Llama 7B wasn't up to the task fyi, producing very poor translations.
I believe that OpenAI priced GPT-3.5 aggressively cheap in order to make it a non-brainer to rely on them rather than relying on other vendors (even open source models).
I'm curious to see if others have gotten different results?
I built two such a systems after burning that much in a week on ChatGPT.

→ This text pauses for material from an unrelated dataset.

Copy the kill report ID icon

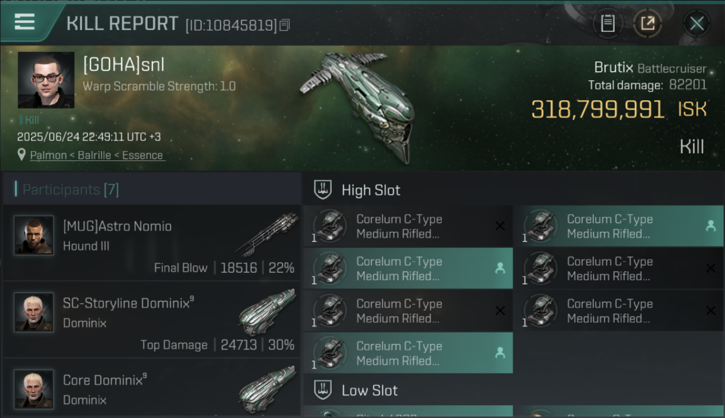(x=284, y=25)
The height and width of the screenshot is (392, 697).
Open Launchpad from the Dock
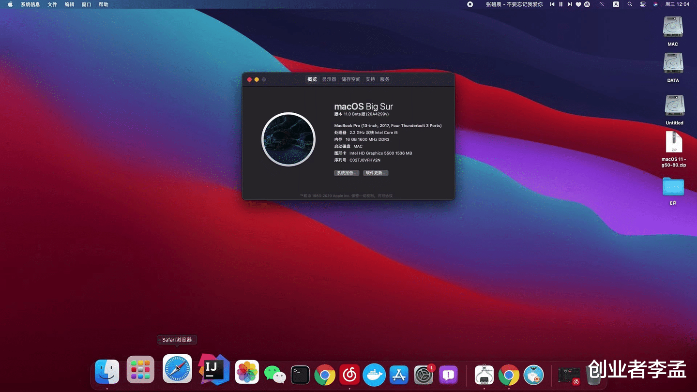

* Chenbro Rackmount 4U Server Chassis RM42300-F (rack mount case Remove the air filter on 120mm fan. Put two decent 80mm exhaust at rear). * Two used air cooled 3090s. About $650 a piece on ebay. Check slot width and make sure everything will fit on your motherboard. Do a burn in when you get them cause used GPUs can be hit or miss. * 5950x CPU (overkill just had it) * 128GB DDR4 * Motherboard with x570 chipset and dual pcie x16. These will birificate to x8 pcie 4.0 lanes to each GPU. This is enough bandwidth to push GPUs to max IME * 1200W+ ATX power supply. * ebay "u.2 pcie 3.84TB" and adaptor for m.2 NVME slot. (again what I had & it is cheap)
If you're going to really beat the thing I would power limit the 3090s to 320w (from 350w). Perf change is not really notable and keeps temps better.